Peu à peu il va se rendre compte qu'il a tout perdu, sa mère, sa fiancée, son identité, son appartenance à un peuple. Et surtout il va, à partir de là, porter un regard totalement transformé sur la vie, sur les gens, sur la religion, sur l'armée, la corruption et l'absurdité de la guerre.

Les événements qu'il vit, le pétit minitaire les raconte dans sa langue à lui, avec ses sentiments, ses émotions, ses croyances, avec son coeur. Et nous lecteurs, nous nous mettons à son niveau, nous rentrons dans son intimité et ainsi nous comprenons avec lui, et nous sommes bouleversés. De plus ce livre nous met face à une représentation de l'enfance bien sombre : il n'y a plus seulement des enfants victimes des guerres, de la famine, du SIDA, il y a aussi des enfants bourreaux , les enfants-soldats à qui on fait prendre les armes à l'âge où ils devraient ne se soucier que d'apprendre à lire et à écrire.

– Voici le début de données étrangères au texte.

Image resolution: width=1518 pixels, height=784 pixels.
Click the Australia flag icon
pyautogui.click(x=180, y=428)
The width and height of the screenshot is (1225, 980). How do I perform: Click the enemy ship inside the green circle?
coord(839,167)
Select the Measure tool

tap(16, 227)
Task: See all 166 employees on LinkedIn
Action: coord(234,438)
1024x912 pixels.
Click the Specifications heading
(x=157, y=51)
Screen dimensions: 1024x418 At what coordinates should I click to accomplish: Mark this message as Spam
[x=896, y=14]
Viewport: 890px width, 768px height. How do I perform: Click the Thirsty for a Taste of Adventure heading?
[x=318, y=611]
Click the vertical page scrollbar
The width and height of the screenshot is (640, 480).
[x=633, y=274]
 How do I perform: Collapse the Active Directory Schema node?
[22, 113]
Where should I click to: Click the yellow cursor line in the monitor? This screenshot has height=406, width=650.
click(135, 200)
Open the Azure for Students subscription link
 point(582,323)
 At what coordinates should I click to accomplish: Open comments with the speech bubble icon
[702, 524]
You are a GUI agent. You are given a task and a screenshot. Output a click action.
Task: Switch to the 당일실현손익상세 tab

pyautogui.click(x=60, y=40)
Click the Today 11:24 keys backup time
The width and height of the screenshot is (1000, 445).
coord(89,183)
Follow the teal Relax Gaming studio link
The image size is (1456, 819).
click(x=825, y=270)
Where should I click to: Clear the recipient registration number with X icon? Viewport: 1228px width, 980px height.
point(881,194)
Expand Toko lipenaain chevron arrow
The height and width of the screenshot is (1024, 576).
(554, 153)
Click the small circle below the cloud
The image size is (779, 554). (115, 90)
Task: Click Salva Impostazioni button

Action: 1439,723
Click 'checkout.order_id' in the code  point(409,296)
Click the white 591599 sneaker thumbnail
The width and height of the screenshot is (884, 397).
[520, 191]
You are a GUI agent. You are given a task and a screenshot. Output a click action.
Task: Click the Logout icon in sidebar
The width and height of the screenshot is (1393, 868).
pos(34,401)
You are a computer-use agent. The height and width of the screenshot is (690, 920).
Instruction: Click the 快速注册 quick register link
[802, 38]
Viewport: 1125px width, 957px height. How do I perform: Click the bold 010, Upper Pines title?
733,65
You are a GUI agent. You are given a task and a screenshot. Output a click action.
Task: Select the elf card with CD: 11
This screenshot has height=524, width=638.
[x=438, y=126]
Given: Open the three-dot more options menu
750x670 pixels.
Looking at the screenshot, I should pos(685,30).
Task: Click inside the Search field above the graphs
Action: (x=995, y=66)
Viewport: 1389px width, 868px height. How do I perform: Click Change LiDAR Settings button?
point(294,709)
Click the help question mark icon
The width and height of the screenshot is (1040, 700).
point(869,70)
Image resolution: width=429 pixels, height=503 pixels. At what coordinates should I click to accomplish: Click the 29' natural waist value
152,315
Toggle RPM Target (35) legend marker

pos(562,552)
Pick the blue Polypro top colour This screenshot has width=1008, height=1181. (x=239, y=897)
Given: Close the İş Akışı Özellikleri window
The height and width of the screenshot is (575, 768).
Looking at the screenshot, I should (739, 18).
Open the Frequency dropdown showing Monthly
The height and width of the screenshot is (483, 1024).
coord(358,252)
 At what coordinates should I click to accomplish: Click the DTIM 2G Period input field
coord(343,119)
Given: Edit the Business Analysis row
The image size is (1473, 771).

Ahmadou Kourouma,en 2000, s’est attaqué à son tour aux conditions de vie des enfants-soldats dans Allah n'est pas obligé .

Quant à la langue utilisée par les deux traducteurs, ils s'en expliquent dans "la note des traducteurs"qui précède le roman : "Dans le souci de préserver l'originalité de Sozaboy, nous avons tenté de restituer le style oral et haché du narrateur dont les mots se bousculent parfois jusqu'à en perdre haleine".
 Les codes du français académique sont abolis, le pétit minitaire dit le monde à sa manièreet nous ne pouvons que nous féliciter du résultat.
Samuel Millogo a écrit dans la revue "Littera -la trame des jours" n°12, comment l'écrivain francophone, et en particulier africain, explore le français, "force les portes du temple" : "Les « voleurs de langue », les Caliban  d’aujourd’hui s’étant approprié une langue jadis imposée, l’affranchissent, lui ouvrent des horizons insoupçonnés, lui font violence certes mais la parent de nouvelles qualités. Ils jouent simplement leur partition dans une formidable polyphonie tout en revendiquant le droit à sentir et à dire le monde à leur manière. Ils célèbrent la parole plurielle, le verbe partagé, sans dénier à personne sa singularité. Le français devient alors ce fleuve que  viennent gonfler des affluents impétueux débouchant des quatre coins du monde. On comprendra pourquoi la notion de « mauvais français » mérite d’être maniée avec circonspection dans certains cas. Les relations avec le modèle dominant évoluent lentement et sûrement vers le respect mutuel et il y a lieu de s’en féliciter."